Im März 2016 fand im Museum der Arbeit Hamburg das erste internationale Forum NS-Zwangsarbeit „Geteiltes Gedächtnis? Erinnerung an die NS-Zwangsarbeit im Europa des 21. Jahrhunderts“ im Rahmen des Programms „Zwangsarbeit und Vergessene Opfer“ der Stiftung „Erinnerung, Verantwortung und Zukunft“ statt. Dieses war von besonderer Diversität der Vorträge, die von Forschungsbeiträgen bis zu Vorstellungen neuer Ausstellungen und Museen reichten, geprägt. VeranstalterInnen waren die Stiftung „Erinnerung, Verantwortung und Zukunft“ und Humboldt-Universität zu Berlin in Kooperation mit der KZ-Gedenkstätte Neuengamme, dem Museum der Arbeit, der Forschungsstellte für Zeitgeschichte in Hamburg sowie der Stiftung Gedenkstätten Buchenwald und Mittelbau-Dora. Die Tagung wurde zweisprachig und mit einer Gebärdendolmetschung durchgeführt.

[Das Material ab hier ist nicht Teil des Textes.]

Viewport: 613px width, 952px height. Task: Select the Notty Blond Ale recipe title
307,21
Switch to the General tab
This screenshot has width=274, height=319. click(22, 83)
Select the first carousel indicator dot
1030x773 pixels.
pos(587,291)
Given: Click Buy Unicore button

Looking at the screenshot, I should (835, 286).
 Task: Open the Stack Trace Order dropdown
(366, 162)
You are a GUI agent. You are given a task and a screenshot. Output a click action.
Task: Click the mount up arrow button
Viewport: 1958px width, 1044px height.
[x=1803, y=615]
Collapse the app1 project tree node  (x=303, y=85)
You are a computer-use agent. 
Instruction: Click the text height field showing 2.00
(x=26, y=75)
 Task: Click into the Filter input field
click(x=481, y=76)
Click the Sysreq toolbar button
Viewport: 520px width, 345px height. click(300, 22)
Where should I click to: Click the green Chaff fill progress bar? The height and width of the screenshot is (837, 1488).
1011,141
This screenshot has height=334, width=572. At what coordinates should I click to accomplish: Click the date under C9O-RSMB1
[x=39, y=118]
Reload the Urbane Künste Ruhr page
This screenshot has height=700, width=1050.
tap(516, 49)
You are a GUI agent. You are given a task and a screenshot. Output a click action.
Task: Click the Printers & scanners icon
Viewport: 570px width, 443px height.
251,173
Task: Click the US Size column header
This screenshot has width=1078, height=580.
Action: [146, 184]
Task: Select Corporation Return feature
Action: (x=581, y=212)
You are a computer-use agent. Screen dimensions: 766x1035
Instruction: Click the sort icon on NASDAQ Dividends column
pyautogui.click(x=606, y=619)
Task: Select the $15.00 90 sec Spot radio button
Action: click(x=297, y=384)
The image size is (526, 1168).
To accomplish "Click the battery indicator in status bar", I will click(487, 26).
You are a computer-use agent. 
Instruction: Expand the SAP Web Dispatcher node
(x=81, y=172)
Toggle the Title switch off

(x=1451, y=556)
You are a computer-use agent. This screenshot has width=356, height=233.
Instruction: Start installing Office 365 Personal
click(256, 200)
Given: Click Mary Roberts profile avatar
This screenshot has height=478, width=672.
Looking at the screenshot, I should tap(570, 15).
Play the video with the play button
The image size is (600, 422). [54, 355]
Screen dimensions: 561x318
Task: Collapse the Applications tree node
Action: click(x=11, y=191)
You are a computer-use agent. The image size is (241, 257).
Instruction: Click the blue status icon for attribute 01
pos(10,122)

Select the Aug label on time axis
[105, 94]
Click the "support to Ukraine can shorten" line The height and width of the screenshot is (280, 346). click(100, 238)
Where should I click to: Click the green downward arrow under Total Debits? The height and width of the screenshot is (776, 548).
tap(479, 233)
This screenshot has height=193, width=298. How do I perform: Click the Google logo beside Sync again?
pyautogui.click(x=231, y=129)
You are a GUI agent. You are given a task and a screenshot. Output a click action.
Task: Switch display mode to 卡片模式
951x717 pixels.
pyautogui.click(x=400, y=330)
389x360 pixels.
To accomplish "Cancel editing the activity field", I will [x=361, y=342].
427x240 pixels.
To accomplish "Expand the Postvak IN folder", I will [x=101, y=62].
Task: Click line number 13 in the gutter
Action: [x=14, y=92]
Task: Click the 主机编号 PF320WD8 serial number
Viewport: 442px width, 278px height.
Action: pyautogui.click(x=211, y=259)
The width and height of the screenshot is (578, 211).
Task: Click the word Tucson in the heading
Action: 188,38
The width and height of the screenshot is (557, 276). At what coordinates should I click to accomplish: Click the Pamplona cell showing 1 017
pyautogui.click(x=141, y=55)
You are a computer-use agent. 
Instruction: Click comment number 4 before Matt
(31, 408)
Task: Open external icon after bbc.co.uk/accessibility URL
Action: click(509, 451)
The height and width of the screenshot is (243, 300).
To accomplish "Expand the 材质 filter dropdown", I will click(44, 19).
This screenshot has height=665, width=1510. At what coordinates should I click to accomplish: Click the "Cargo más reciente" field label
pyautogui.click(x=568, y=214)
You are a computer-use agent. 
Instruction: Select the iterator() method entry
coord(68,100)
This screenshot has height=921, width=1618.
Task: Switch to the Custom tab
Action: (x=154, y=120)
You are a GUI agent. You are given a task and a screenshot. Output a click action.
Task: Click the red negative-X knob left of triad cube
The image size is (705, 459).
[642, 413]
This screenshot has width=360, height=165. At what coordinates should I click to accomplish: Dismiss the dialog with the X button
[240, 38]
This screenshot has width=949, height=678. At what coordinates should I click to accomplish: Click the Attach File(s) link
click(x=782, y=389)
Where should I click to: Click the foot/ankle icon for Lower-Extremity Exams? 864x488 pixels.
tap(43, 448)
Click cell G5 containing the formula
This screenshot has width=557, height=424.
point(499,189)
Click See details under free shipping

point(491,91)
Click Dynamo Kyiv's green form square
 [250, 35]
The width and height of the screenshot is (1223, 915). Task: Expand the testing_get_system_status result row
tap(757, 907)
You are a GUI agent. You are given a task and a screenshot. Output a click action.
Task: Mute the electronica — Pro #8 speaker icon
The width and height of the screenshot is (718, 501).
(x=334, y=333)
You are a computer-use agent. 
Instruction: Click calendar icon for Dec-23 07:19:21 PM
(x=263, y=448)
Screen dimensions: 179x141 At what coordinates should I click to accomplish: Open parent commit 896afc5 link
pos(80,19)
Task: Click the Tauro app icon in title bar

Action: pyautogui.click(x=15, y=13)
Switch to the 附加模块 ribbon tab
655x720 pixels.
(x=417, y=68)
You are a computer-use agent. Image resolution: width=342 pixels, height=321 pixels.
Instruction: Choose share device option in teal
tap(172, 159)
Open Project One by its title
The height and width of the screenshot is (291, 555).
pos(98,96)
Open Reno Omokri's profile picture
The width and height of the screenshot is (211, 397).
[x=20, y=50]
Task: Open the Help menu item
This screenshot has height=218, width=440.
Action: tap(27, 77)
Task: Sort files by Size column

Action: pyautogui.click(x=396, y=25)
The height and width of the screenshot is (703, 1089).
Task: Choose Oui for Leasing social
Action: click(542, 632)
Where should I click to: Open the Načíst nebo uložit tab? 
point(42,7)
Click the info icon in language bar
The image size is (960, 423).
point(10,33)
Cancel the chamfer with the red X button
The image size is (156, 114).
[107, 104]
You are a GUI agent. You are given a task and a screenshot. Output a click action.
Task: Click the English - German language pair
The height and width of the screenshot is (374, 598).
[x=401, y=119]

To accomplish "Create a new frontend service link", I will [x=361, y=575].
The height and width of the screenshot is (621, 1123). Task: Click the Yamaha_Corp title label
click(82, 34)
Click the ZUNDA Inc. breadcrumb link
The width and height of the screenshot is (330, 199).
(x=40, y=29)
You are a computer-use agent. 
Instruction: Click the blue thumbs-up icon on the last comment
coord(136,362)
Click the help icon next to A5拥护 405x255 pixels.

Die Tagungsgäste besichtigten nach der Begrüßung durch Detlef Garbe (Hamburg) das ehemalige Konzentrationslager Neuengamme, dessen offizielle Erinnerung sehr spät auf Drängen von Bürgerinitiativen begann, da bereits 1948 das Gelände und dessen Neubauten als Gefängnis genutzt wurden.
Bei der Rundfahrt im Hamburger Hafen war eine wichtige Station der ehemalige „Fruchtschuppen C“, von wo aus erstmals 1940 hunderte Roma und Sinti in verschiedene Konzentrationslager deportiert worden waren. KATHARINA HERTZ-EICHENRODE (Hamburg) verdeutlichte die Wichtigkeit der Hafenrundfahrten für das öffentliche Gedenken, da es nur noch wenige sichtbare Hinweise auf die NS-Vergangenheit gäbe.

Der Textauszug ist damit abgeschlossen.